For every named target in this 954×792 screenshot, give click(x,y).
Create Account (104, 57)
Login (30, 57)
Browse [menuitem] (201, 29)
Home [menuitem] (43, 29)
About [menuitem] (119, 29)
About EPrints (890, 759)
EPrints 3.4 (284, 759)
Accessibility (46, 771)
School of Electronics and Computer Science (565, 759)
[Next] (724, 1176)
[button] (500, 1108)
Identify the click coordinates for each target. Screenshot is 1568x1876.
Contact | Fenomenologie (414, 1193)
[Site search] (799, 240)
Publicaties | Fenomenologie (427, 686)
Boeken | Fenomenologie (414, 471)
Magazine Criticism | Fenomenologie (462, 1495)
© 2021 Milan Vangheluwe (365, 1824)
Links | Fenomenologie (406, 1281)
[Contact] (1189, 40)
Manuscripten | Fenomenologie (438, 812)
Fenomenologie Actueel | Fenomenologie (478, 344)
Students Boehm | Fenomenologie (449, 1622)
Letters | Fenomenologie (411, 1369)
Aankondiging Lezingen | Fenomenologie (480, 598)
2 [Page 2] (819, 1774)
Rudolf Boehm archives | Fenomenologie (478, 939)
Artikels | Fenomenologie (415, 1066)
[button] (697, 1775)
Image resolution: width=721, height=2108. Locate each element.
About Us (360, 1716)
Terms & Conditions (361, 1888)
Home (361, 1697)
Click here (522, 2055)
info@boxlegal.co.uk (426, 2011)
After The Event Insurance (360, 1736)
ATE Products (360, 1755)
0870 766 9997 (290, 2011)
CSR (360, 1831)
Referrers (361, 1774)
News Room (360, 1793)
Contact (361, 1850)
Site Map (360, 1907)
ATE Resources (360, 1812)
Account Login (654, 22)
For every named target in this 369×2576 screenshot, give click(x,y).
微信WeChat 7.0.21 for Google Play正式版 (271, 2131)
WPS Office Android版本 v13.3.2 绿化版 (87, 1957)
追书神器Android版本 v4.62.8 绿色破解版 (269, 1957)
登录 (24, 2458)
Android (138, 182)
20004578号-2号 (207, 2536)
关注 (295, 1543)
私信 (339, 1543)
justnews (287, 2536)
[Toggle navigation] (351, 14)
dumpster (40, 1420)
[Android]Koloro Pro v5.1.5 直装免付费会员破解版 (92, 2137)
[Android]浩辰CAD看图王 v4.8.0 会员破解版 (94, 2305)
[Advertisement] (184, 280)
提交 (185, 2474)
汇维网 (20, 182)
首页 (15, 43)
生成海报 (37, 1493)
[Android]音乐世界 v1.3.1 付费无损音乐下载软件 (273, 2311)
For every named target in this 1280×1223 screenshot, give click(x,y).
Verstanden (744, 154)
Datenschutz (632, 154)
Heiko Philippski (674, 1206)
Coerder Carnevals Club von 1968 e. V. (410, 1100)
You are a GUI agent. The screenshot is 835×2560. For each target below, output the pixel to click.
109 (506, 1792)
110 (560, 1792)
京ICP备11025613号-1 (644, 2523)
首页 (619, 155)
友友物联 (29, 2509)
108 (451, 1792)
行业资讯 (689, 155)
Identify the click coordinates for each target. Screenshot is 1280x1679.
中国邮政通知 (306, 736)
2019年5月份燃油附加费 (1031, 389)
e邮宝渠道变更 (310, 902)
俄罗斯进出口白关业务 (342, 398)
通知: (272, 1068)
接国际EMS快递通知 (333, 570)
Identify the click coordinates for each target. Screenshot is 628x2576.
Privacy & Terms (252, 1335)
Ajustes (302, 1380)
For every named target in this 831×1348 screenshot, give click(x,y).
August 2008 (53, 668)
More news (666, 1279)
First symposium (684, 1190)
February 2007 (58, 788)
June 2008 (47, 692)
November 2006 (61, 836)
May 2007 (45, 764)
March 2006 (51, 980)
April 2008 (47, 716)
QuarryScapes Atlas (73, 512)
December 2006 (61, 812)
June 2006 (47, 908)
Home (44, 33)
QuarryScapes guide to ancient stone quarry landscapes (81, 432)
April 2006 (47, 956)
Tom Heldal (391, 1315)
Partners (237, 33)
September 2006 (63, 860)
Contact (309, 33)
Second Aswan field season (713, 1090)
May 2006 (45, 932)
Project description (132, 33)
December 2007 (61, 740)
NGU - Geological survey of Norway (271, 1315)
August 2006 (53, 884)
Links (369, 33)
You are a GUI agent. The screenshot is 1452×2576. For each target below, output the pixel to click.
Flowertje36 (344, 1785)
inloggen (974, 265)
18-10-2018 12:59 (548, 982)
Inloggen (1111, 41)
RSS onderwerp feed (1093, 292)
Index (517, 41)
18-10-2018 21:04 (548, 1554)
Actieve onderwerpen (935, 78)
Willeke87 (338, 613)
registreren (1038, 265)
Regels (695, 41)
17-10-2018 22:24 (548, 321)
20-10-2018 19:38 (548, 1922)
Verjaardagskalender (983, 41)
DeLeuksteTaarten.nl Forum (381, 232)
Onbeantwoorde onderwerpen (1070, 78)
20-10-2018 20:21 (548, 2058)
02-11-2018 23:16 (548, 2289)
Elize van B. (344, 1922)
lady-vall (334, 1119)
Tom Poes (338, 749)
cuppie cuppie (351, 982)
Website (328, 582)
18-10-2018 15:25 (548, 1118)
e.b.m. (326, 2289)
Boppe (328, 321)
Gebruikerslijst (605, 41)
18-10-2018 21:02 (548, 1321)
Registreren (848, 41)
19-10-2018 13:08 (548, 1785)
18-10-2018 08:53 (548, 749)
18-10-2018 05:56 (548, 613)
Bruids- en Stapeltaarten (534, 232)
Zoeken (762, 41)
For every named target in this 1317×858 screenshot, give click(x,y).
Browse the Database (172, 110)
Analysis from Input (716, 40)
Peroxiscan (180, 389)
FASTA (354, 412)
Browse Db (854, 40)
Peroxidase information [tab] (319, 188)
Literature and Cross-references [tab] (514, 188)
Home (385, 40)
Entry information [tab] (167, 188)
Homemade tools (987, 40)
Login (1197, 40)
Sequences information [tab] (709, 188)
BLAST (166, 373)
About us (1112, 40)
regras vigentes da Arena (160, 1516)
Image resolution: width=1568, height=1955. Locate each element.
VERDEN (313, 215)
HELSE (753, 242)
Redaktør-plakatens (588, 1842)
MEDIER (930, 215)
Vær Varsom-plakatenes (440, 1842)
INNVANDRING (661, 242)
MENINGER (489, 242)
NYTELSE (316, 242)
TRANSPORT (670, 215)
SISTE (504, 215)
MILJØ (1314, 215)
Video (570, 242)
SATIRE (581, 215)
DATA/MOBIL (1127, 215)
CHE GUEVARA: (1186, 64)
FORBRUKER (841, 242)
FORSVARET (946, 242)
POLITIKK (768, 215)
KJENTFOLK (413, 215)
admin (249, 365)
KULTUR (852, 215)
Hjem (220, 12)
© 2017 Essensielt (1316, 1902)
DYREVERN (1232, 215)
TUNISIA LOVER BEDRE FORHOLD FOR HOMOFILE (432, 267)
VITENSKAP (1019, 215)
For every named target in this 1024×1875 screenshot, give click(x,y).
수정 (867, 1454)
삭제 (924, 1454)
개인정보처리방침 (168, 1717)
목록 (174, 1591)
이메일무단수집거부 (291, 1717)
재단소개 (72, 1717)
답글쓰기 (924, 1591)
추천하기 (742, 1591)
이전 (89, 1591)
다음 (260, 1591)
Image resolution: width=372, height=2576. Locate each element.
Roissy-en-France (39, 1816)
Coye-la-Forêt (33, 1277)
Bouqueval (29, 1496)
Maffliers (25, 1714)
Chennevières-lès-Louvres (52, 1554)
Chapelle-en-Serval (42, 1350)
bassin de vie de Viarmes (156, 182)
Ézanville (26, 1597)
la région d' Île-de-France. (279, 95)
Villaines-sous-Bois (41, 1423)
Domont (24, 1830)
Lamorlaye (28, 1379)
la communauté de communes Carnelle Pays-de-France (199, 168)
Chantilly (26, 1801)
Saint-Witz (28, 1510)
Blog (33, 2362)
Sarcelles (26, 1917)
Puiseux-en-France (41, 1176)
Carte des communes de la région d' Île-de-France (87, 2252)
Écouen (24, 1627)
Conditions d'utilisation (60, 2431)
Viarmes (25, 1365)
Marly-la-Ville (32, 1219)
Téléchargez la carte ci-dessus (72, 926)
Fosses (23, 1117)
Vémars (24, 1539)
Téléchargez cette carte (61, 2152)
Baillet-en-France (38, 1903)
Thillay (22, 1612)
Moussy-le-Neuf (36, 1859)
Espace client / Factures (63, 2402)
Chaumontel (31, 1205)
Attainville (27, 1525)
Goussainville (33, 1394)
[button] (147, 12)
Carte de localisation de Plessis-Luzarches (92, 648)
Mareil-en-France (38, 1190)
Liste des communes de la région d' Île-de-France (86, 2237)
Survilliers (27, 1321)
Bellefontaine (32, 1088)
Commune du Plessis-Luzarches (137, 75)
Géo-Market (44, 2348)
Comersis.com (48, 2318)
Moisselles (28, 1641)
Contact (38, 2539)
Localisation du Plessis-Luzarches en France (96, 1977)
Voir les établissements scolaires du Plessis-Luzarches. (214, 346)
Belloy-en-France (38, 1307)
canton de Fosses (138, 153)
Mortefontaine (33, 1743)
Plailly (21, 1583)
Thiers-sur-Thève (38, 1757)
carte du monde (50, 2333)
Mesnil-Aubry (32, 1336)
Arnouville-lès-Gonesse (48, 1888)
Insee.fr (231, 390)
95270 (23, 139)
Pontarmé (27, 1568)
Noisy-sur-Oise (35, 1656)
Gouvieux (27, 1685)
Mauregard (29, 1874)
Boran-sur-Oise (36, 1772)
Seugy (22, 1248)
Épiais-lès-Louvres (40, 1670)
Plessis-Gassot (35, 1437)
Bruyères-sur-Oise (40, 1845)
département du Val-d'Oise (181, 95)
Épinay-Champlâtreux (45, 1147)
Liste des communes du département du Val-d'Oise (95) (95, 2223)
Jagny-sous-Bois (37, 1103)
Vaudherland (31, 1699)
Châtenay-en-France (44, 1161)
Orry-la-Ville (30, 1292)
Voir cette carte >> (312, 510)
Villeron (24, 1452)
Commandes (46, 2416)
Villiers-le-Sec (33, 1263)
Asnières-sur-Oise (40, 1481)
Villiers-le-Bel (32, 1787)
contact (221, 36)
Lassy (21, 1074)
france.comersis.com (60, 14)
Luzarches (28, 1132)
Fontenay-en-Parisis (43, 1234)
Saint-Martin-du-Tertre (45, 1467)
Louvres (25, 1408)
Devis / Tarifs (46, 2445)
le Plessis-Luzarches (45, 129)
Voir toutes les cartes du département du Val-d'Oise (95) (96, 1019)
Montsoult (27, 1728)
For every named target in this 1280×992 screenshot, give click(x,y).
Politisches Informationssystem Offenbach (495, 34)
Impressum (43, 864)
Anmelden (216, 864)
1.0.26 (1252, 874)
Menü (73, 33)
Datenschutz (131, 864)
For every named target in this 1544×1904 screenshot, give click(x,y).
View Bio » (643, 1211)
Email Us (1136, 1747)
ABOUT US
______
Please copy out, unchanged, the part of the rows above that opens with the line containing "이전 (89, 1591)" and closes with the line containing "Voir cette carte >> (312, 510)", both lines included.

> [Written response]:
이전 (89, 1591)
다음 (260, 1591)
Image resolution: width=372, height=2576. Locate each element.
Roissy-en-France (39, 1816)
Coye-la-Forêt (33, 1277)
Bouqueval (29, 1496)
Maffliers (25, 1714)
Chennevières-lès-Louvres (52, 1554)
Chapelle-en-Serval (42, 1350)
bassin de vie de Viarmes (156, 182)
Ézanville (26, 1597)
la région d' Île-de-France. (279, 95)
Villaines-sous-Bois (41, 1423)
Domont (24, 1830)
Lamorlaye (28, 1379)
la communauté de communes Carnelle Pays-de-France (199, 168)
Chantilly (26, 1801)
Saint-Witz (28, 1510)
Blog (33, 2362)
Sarcelles (26, 1917)
Puiseux-en-France (41, 1176)
Carte des communes de la région d' Île-de-France (87, 2252)
Écouen (24, 1627)
Conditions d'utilisation (60, 2431)
Viarmes (25, 1365)
Marly-la-Ville (32, 1219)
Téléchargez la carte ci-dessus (72, 926)
Fosses (23, 1117)
Vémars (24, 1539)
Téléchargez cette carte (61, 2152)
Baillet-en-France (38, 1903)
Thillay (22, 1612)
Moussy-le-Neuf (36, 1859)
Espace client / Factures (63, 2402)
Chaumontel (31, 1205)
Attainville (27, 1525)
Goussainville (33, 1394)
[button] (147, 12)
Carte de localisation de Plessis-Luzarches (92, 648)
Mareil-en-France (38, 1190)
Liste des communes de la région d' Île-de-France (86, 2237)
Survilliers (27, 1321)
Bellefontaine (32, 1088)
Commune du Plessis-Luzarches (137, 75)
Géo-Market (44, 2348)
Comersis.com (48, 2318)
Moisselles (28, 1641)
Contact (38, 2539)
Localisation du Plessis-Luzarches en France (96, 1977)
Voir les établissements scolaires du Plessis-Luzarches. (214, 346)
Belloy-en-France (38, 1307)
canton de Fosses (138, 153)
Mortefontaine (33, 1743)
Plailly (21, 1583)
Thiers-sur-Thève (38, 1757)
carte du monde (50, 2333)
Mesnil-Aubry (32, 1336)
Arnouville-lès-Gonesse (48, 1888)
Insee.fr (231, 390)
95270 (23, 139)
Pontarmé (27, 1568)
Noisy-sur-Oise (35, 1656)
Gouvieux (27, 1685)
Mauregard (29, 1874)
Boran-sur-Oise (36, 1772)
Seugy (22, 1248)
Épiais-lès-Louvres (40, 1670)
Plessis-Gassot (35, 1437)
Bruyères-sur-Oise (40, 1845)
département du Val-d'Oise (181, 95)
Épinay-Champlâtreux (45, 1147)
Liste des communes du département du Val-d'Oise (95) (95, 2223)
Jagny-sous-Bois (37, 1103)
Vaudherland (31, 1699)
Châtenay-en-France (44, 1161)
Orry-la-Ville (30, 1292)
Voir cette carte >> (312, 510)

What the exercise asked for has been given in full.